»Wohin fahren Sie, Fräulein?« fragte er.

»Nach St. Jakob,« antwortete Paula und wies ihr Billett vor. Bei diesen Worten drehte der junge Geistliche sich plötzlich um und sah das junge Mädchen flüchtig an. Er war noch sehr jung und sein hübsches, von der Gebirgsluft frisch gefärbtes Gesicht ließ auf Intelligenz, Selbstvertrauen und Entschlossenheit raten; seine graublauen Augen blickten ein wenig kalt und um seinen vollen roten Mund lag ein Zug, der eine gewisse trotzige Härte bekundete. Die Gestalt des jungen Mannes erreichte die Mittelgröße und war schlank, obschon durchaus kräftig. Er machte den Eindruck eines geistig und körperlich gleich gesunden Menschen.

»Hochwürden fahren auch nach St. Jakob?« fragte ihn der Schaffner.

Der junge Geistliche nickte stumm und nahm seine vorige Stellung wieder ein.

Der Schaffner zog sich zurück, ein Pfiff ertönte und der Zug setzte sich in Bewegung.

Von ihrem Mitpassagier war keinerlei Störung zu befürchten und Paula wußte ihm Dank dafür: mit einem Fremden zu sprechen wäre ihr qualvoll gewesen. Im Geiste jedoch legte sie sich die Frage vor, was dieser junge Mann in St. Jakob zu tun haben mochte, ob er bloß auf Besuch käme oder ob er vielleicht Georgs Nachfolger wäre. Sein Nachfolger! Bei diesem Worte erwachte wieder alles: der bevorstehende Abschied, das Nimmerwiedersehen, ... sie sah den häßlichen Ort vor sich, von dem sie kam, den dürftigen Pfarrhof, die arme Frau mit den rotgeweinten Augen, den Gottesacker, die Gräber, ... und die entsetzliche Bezeichnung des Ortes: der geistliche Tod klang traurig wie ein Zügenglöcklein in ihrem Ohre nach ... Wenn sie allein gewesen wäre, würde sie sich auf die Bank gelegt und recht, recht bitterlich geweint haben.

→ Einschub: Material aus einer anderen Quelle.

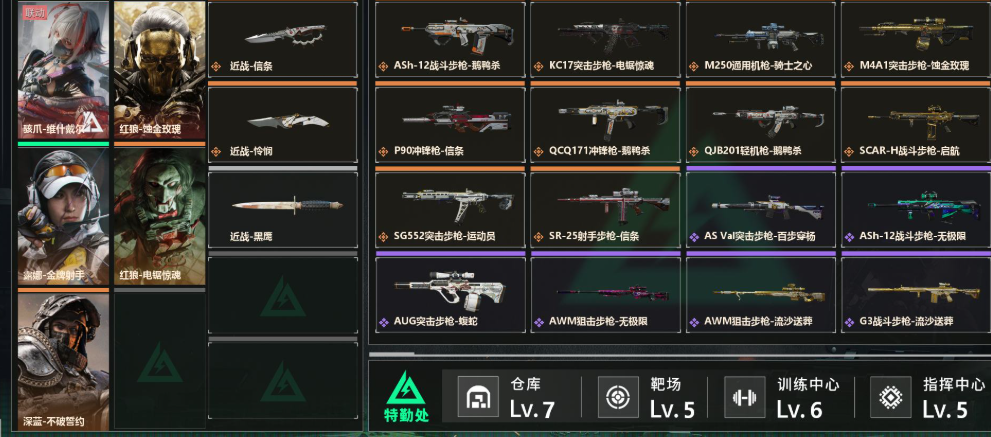Select the 红狼-电锯惊魂 operator skin
The image size is (991, 437).
tap(159, 217)
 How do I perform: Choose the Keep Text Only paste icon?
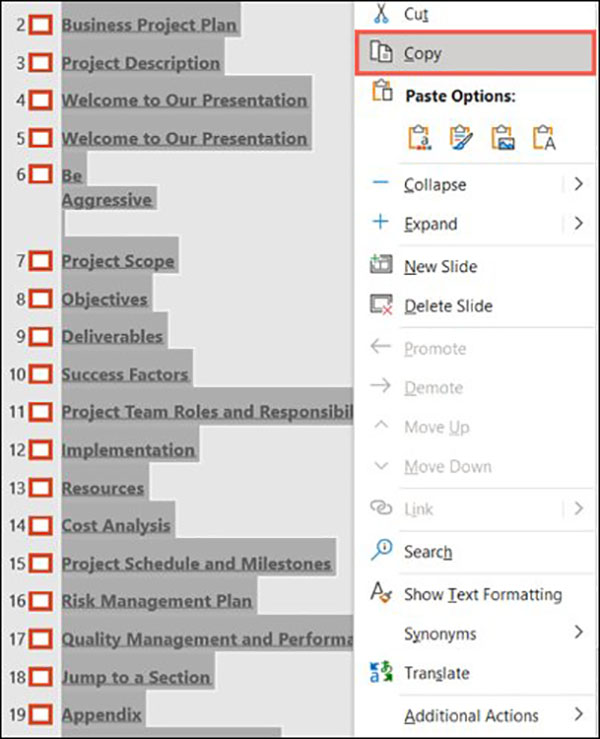[544, 138]
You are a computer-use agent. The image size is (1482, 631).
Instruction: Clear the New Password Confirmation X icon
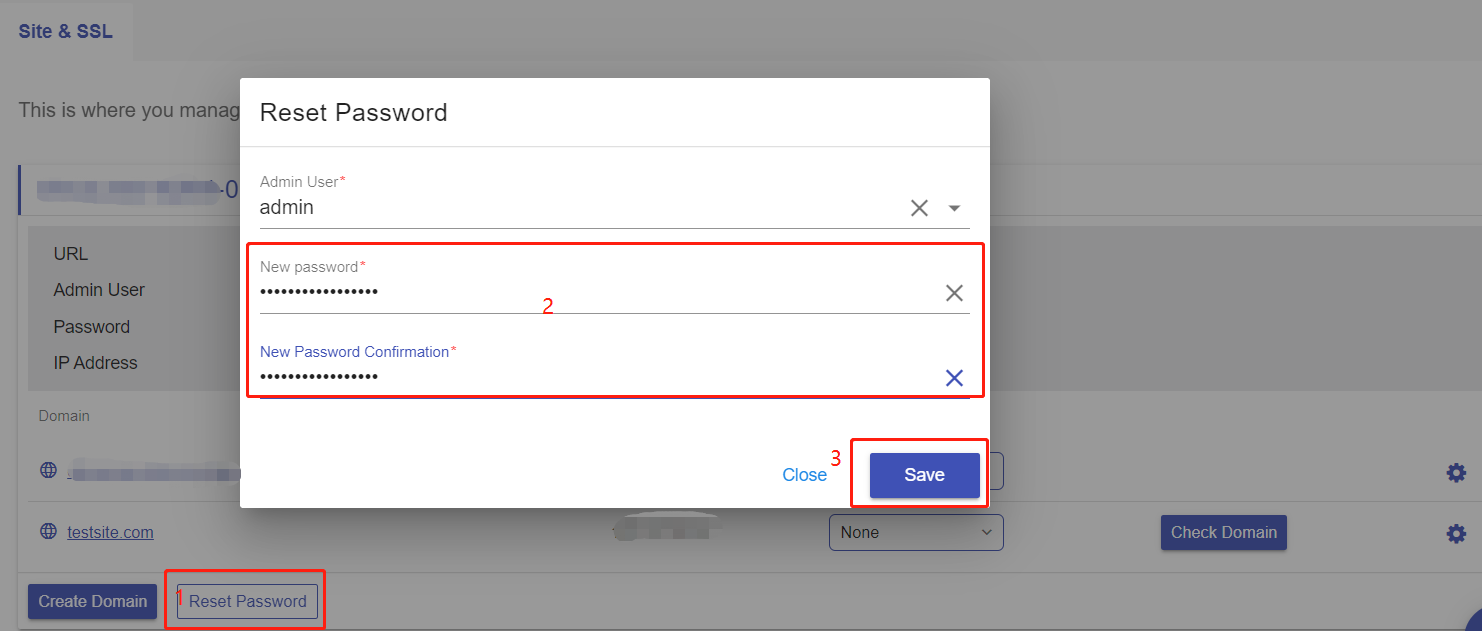[954, 378]
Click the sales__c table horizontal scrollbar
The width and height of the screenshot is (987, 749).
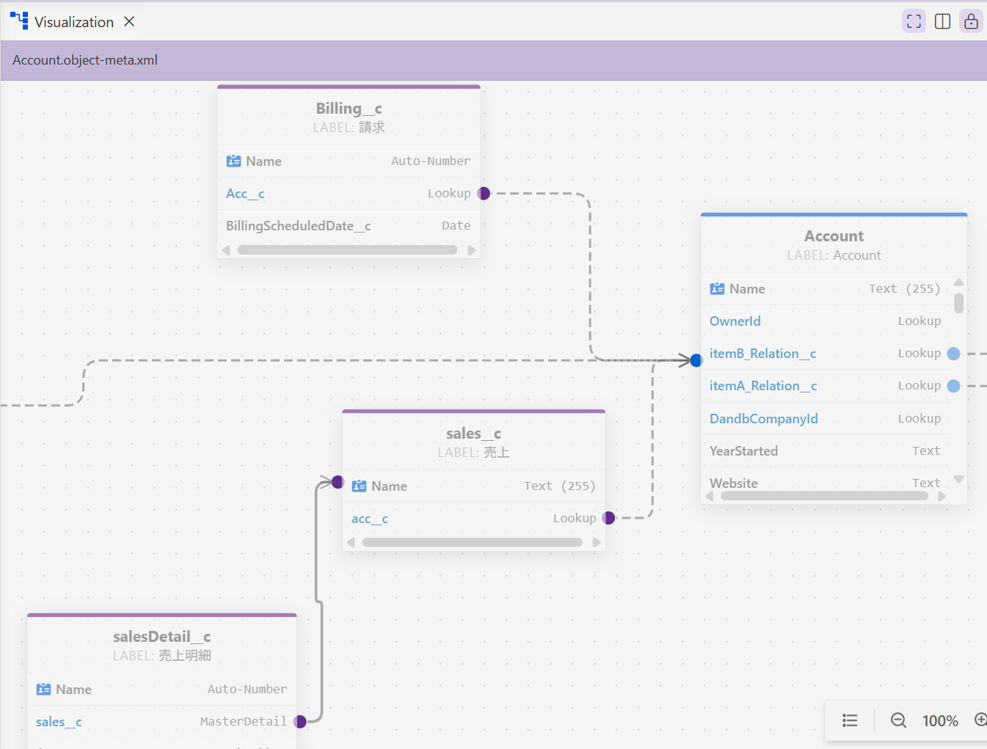pos(472,542)
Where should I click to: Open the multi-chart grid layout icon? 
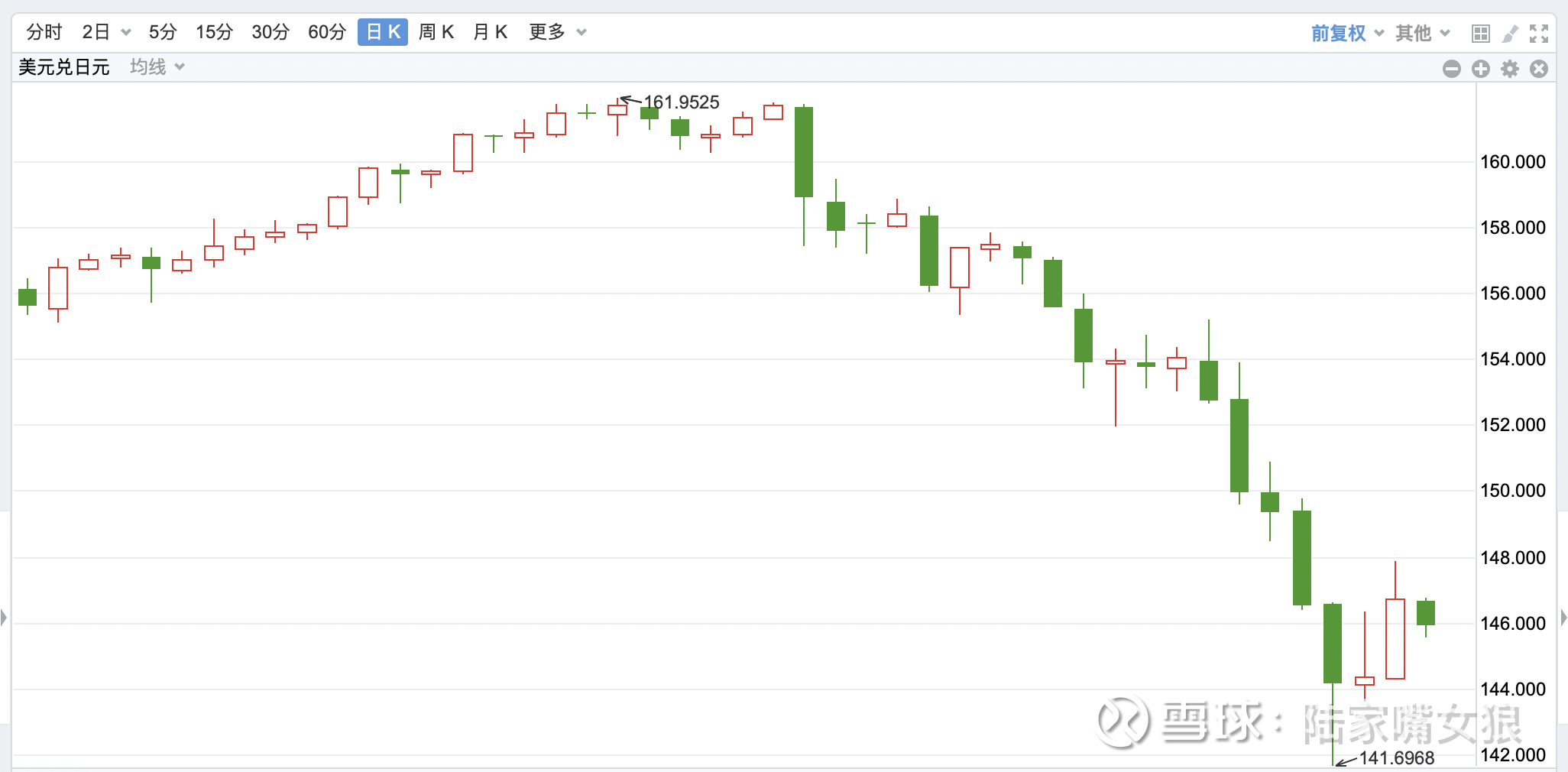(1481, 33)
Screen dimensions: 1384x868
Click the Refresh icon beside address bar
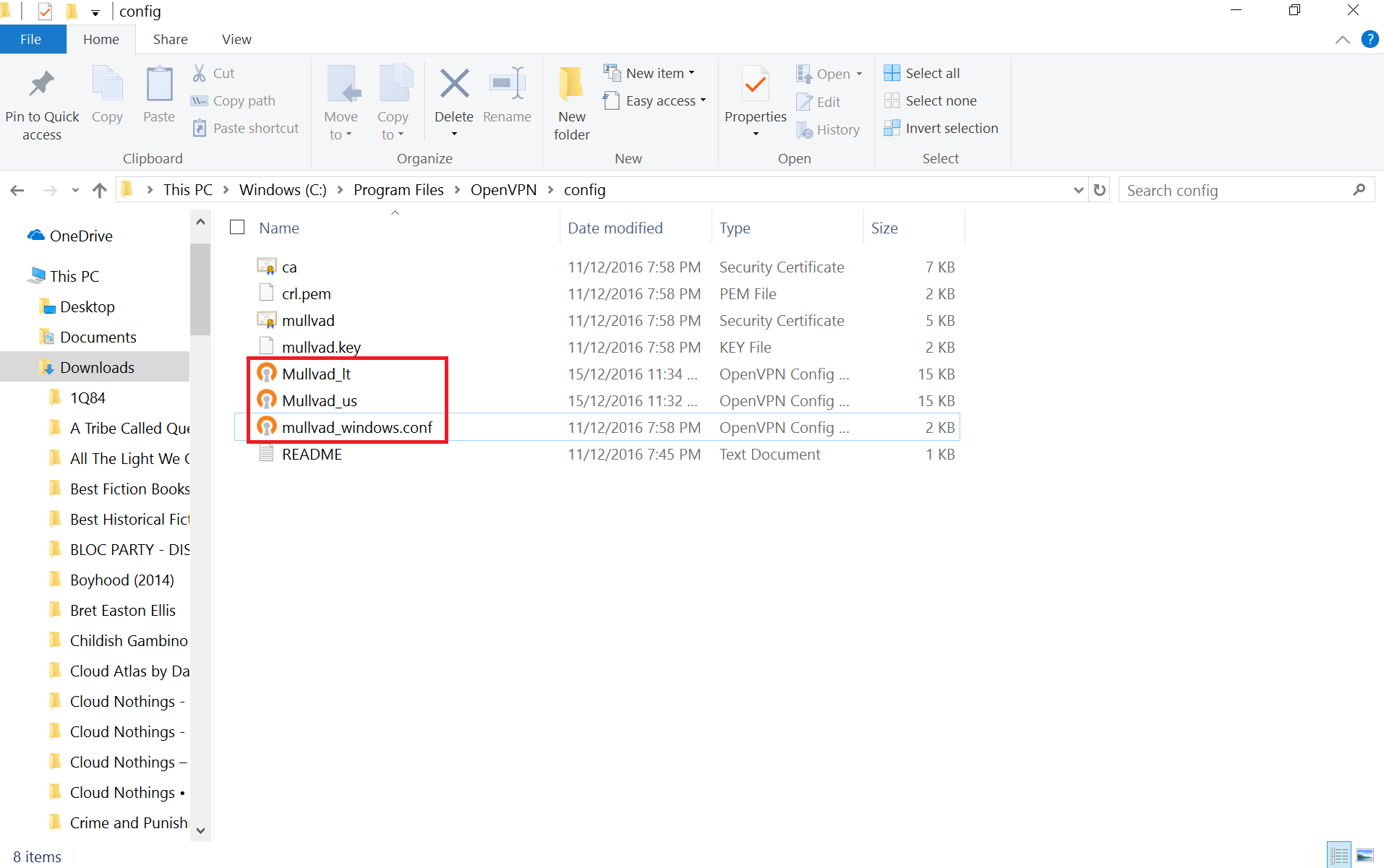1100,190
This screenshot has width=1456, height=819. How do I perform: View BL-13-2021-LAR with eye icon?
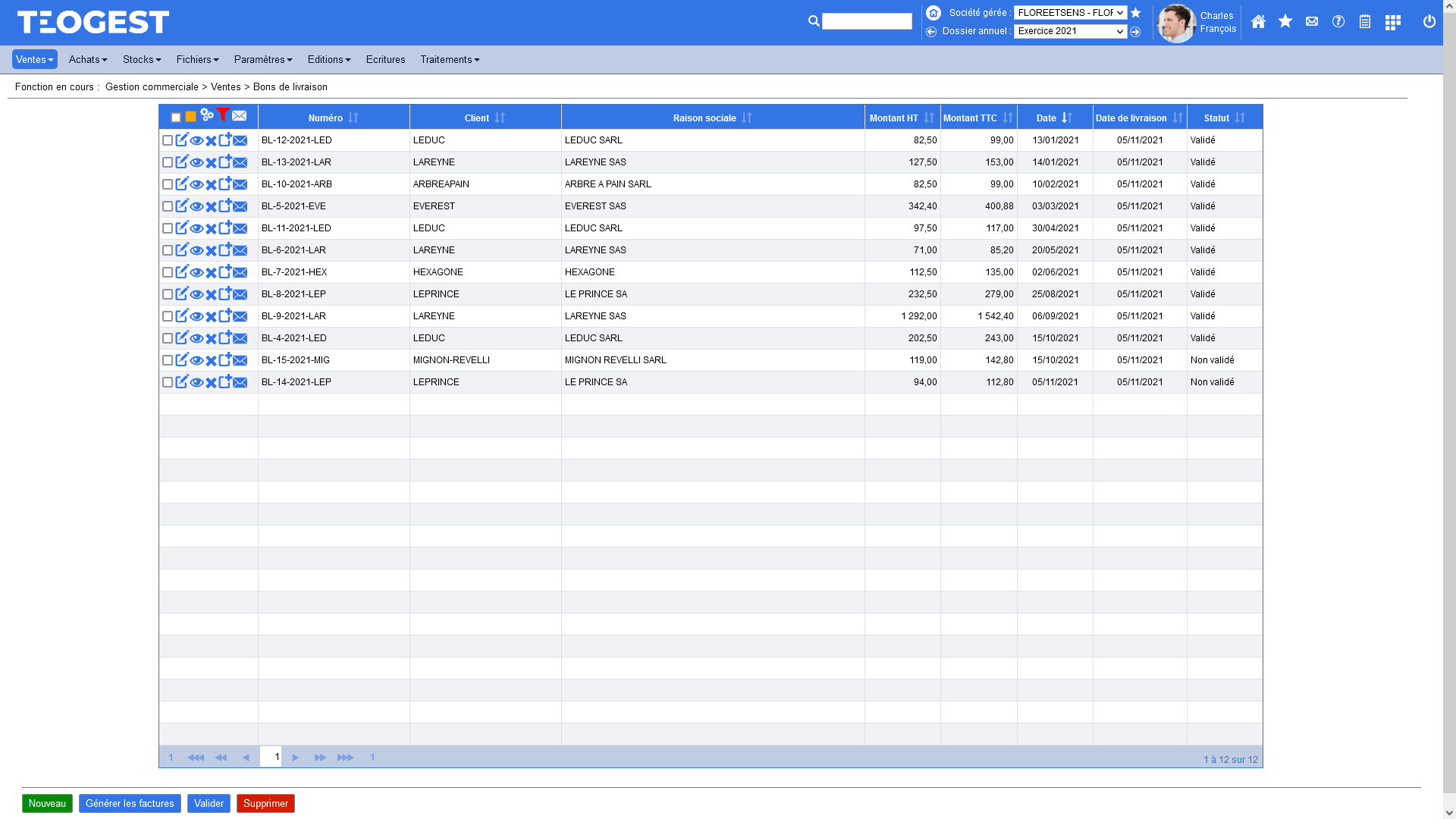click(x=196, y=162)
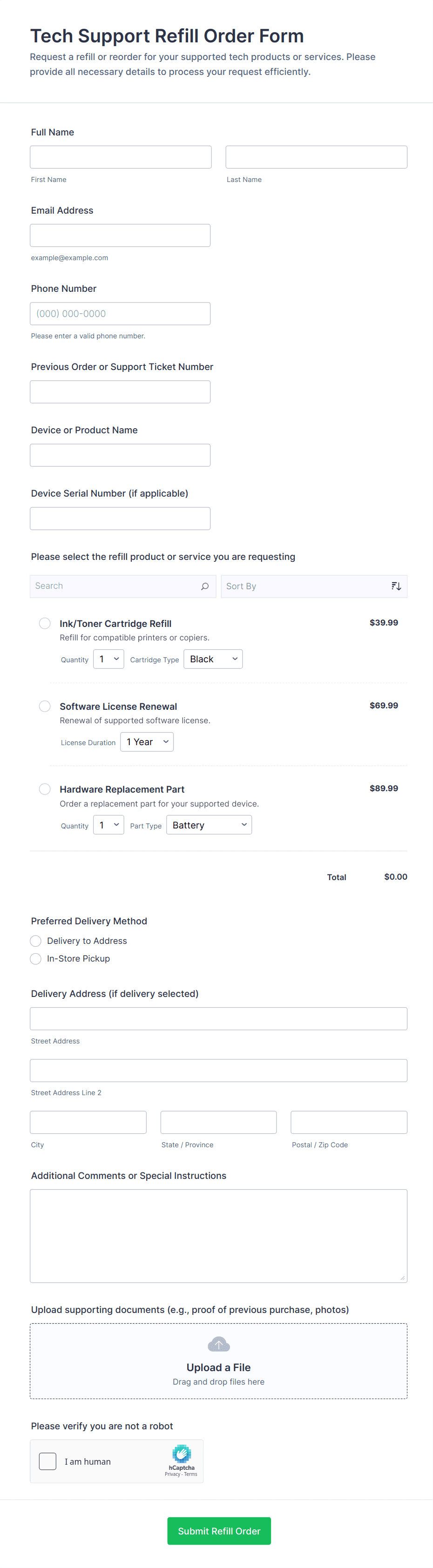Click the Sort By order icon

point(396,586)
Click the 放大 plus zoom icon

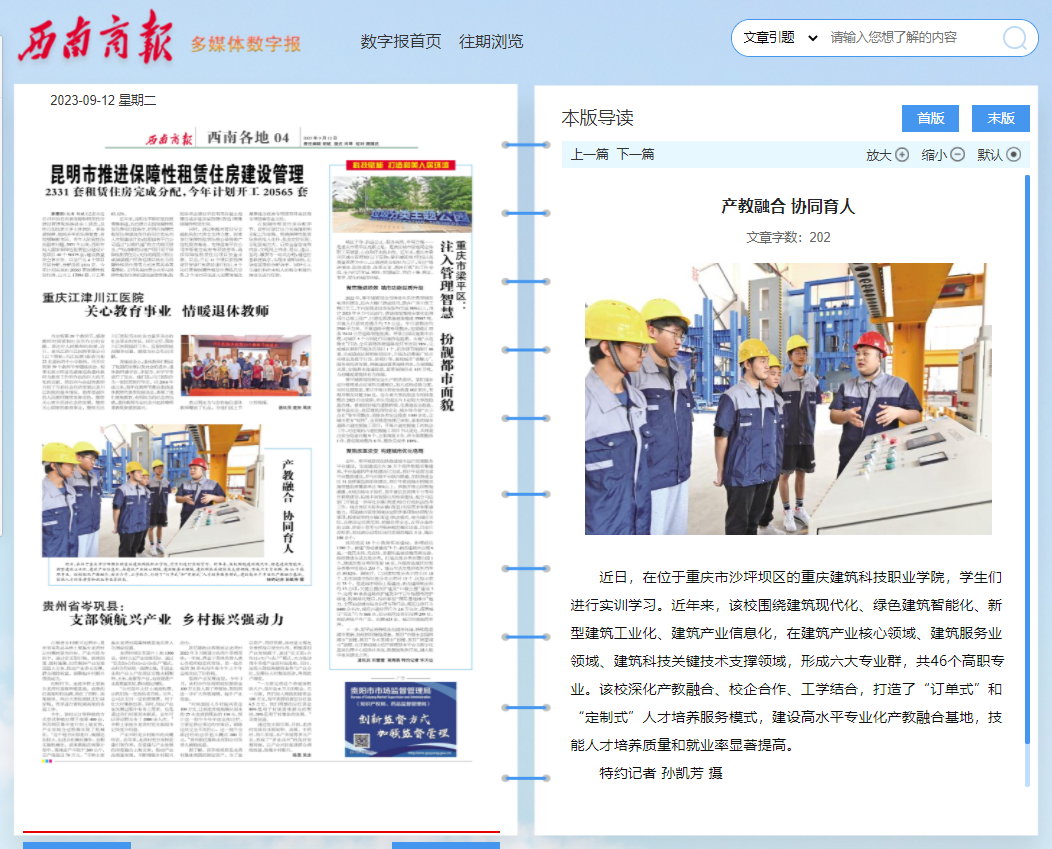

Der junge Geistliche stand noch immer am Fenster und fuhr fort, die Gegenden zu betrachten, obwohl er nicht mehr viel sehen konnte. Der Abend war hereingebrochen, Berg und Tal verschwammen in dunklen Umrissen. Sie waren ihrem Ziel schon nahe, als der junge Mann, des zwecklosen Hinausstarrens müde, seinen Platz am Fenster verließ, sich setzte und nach einer Zeitung griff. Die Lampe im Waggon verbreitete ein nur spärliches Licht und der Geistliche gab das Lesen bald wieder auf. Er fuhr mit der Hand ein paarmal über seine Augen, verkreuzte die Beine, trommelte mit dem Fuß auf dem Boden, sah nach der Waggondecke, den Fenstern, den Bänken und endlich nach Paula. Er hatte jenen eigentümlichen, kalt abweisenden Blick, über den manche junge Geistliche verfügen, sobald sie Frauen ansehen. Sie scheinen dann mit den Augen sagen zu wollen: Gebt Euch keine Mühe; Ihr und wir haben miteinander nichts zu schaffen; für uns existiert Ihr nicht.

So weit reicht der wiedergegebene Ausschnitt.